━━ Data supplied ━━

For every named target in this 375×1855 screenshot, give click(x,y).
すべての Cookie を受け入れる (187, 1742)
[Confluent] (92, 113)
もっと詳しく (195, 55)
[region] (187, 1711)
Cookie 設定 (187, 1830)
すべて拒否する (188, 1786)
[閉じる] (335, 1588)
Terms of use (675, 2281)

━━━

Requirement →
Exactly reproduce the lines of the entries above, from the one containing "すべての Cookie を受け入れる (187, 1742)" to the very last, and no others.

Exercise response →
すべての Cookie を受け入れる (187, 1742)
[Confluent] (92, 113)
もっと詳しく (195, 55)
[region] (187, 1711)
Cookie 設定 (187, 1830)
すべて拒否する (188, 1786)
[閉じる] (335, 1588)
Terms of use (675, 2281)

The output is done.